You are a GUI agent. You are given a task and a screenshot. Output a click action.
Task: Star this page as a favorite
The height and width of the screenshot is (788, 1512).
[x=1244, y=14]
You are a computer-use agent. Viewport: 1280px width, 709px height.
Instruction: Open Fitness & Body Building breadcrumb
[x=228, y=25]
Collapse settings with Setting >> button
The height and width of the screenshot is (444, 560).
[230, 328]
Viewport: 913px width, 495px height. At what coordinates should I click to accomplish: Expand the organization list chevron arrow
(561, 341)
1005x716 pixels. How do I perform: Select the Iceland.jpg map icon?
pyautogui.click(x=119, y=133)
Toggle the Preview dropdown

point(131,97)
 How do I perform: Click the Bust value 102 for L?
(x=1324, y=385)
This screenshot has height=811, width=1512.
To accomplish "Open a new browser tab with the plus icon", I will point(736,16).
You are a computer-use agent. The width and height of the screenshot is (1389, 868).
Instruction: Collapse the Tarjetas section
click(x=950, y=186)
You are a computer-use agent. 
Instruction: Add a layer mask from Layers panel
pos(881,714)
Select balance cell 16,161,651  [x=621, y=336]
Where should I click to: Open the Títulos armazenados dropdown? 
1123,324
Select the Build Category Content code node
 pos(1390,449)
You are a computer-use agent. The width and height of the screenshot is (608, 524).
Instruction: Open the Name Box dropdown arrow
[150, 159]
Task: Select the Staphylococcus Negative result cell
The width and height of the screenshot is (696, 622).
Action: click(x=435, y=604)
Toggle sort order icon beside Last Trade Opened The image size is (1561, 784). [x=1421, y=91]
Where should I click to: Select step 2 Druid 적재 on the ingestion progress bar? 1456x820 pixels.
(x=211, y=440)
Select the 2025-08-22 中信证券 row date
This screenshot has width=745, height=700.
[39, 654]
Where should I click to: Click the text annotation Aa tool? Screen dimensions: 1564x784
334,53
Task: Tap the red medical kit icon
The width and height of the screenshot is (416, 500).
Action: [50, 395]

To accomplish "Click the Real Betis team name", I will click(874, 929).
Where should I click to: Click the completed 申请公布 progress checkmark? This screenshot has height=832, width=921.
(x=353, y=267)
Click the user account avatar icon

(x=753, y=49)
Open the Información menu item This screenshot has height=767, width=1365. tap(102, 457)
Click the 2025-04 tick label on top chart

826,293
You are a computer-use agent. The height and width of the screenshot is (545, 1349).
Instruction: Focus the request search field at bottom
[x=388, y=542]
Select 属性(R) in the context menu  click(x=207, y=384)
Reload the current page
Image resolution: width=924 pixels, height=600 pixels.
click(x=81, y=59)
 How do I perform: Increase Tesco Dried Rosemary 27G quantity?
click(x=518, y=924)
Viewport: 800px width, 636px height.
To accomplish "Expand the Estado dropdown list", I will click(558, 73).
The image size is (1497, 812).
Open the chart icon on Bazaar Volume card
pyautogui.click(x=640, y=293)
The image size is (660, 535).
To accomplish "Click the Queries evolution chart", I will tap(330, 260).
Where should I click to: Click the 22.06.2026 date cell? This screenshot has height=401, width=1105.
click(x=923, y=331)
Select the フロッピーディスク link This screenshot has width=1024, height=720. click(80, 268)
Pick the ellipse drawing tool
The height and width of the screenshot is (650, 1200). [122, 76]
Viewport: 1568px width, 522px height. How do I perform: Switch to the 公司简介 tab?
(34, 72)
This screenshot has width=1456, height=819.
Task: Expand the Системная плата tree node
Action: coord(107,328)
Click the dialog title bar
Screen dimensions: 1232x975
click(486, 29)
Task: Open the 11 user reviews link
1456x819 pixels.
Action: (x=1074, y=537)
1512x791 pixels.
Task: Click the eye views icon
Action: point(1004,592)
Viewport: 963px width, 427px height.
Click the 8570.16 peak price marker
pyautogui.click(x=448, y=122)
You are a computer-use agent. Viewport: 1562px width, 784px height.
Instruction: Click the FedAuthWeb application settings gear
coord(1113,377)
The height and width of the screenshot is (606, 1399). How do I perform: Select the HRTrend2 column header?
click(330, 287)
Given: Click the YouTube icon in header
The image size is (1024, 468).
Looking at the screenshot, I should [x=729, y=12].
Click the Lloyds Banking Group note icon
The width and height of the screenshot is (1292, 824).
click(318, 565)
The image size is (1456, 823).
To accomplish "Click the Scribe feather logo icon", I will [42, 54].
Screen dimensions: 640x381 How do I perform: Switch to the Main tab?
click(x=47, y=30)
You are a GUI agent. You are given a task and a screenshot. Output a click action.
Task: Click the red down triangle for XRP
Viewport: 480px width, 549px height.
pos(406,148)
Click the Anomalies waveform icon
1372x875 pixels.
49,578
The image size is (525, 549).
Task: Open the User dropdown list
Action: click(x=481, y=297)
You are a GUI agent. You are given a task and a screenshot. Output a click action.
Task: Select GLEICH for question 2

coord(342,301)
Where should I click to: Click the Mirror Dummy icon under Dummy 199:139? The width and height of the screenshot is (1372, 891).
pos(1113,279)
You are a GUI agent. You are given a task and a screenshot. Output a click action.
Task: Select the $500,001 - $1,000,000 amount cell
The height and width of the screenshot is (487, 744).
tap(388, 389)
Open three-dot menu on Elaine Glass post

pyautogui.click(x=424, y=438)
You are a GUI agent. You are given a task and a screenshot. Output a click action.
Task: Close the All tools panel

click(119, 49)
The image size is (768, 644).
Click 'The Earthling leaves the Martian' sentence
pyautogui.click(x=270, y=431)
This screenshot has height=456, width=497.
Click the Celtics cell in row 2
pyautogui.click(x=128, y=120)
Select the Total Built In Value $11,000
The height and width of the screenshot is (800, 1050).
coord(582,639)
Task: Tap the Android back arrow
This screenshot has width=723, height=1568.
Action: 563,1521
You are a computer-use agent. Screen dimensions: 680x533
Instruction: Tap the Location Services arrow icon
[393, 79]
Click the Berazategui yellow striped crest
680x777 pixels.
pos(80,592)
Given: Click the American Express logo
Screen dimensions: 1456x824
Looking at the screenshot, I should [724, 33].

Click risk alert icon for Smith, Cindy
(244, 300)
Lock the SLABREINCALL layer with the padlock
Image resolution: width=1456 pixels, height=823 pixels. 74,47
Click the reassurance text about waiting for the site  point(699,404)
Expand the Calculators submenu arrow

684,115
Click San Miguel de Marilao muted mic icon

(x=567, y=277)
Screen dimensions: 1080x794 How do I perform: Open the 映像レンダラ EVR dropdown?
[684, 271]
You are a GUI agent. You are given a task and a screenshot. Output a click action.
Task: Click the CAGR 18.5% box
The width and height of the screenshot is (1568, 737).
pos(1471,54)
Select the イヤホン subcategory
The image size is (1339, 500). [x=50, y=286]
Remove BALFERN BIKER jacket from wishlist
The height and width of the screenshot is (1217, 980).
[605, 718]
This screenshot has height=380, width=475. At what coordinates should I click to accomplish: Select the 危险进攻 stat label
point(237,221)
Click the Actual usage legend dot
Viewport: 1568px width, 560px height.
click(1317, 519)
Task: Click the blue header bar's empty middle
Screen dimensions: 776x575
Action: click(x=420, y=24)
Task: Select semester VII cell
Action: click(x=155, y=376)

_____

» WHAT TO PRODUCE
Retype the data exactly, beginning with the first line and stopping after the line that contains "pos(1390,449)".

» SOLUTION FOR THIS EXERCISE
You are a GUI agent. You are given a task and a screenshot. Output a click action.
Task: Star this page as a favorite
The height and width of the screenshot is (788, 1512).
[x=1244, y=14]
You are a computer-use agent. Viewport: 1280px width, 709px height.
Instruction: Open Fitness & Body Building breadcrumb
[x=228, y=25]
Collapse settings with Setting >> button
The height and width of the screenshot is (444, 560).
[230, 328]
Viewport: 913px width, 495px height. At what coordinates should I click to accomplish: Expand the organization list chevron arrow
(561, 341)
1005x716 pixels. How do I perform: Select the Iceland.jpg map icon?
pyautogui.click(x=119, y=133)
Toggle the Preview dropdown

point(131,97)
 How do I perform: Click the Bust value 102 for L?
(x=1324, y=385)
This screenshot has height=811, width=1512.
To accomplish "Open a new browser tab with the plus icon", I will point(736,16).
You are a computer-use agent. The width and height of the screenshot is (1389, 868).
Instruction: Collapse the Tarjetas section
click(x=950, y=186)
You are a computer-use agent. 
Instruction: Add a layer mask from Layers panel
pos(881,714)
Select balance cell 16,161,651  [x=621, y=336]
Where should I click to: Open the Títulos armazenados dropdown? 
1123,324
Select the Build Category Content code node
 pos(1390,449)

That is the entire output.